(Pixel coordinate grounding data)

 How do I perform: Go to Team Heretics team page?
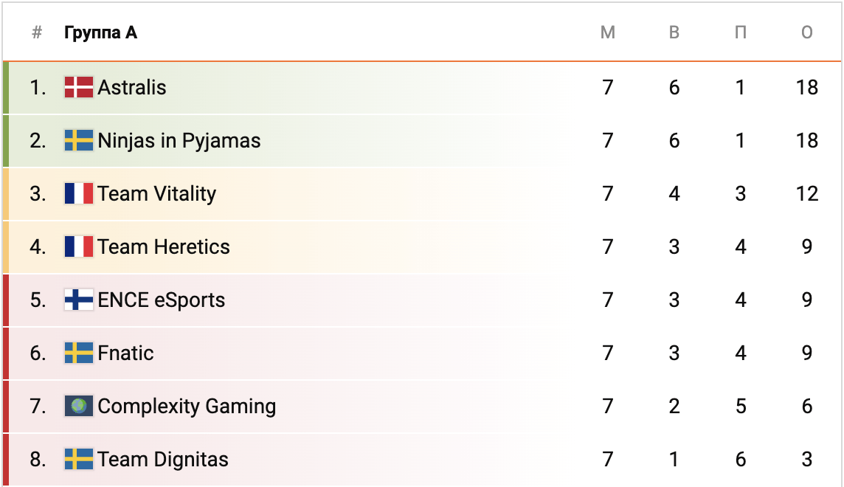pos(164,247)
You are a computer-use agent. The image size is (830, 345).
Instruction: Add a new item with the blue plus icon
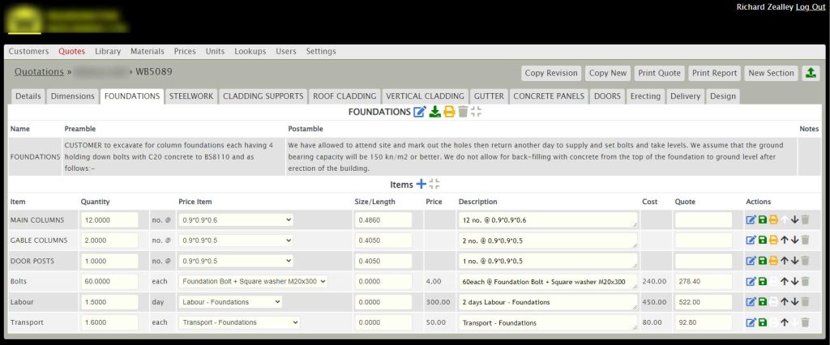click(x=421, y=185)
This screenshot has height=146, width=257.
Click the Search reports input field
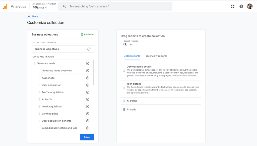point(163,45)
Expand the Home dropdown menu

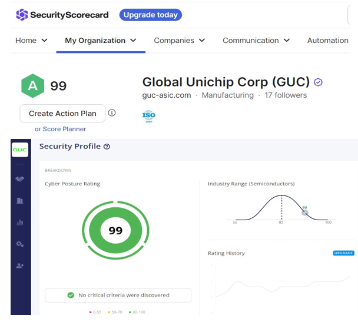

* * *

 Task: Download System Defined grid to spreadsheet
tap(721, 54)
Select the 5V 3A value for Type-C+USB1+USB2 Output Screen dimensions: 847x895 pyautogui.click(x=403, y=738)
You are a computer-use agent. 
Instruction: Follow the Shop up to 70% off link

## Exercise:
Above are records; repeat only the lines from the line with "This screenshot has height=146, width=257." through the line with "Expand the Home dropdown menu", and leave pictures out.

## Exercise output:
This screenshot has height=146, width=257.
Click the Search reports input field
point(163,45)
Expand the Home dropdown menu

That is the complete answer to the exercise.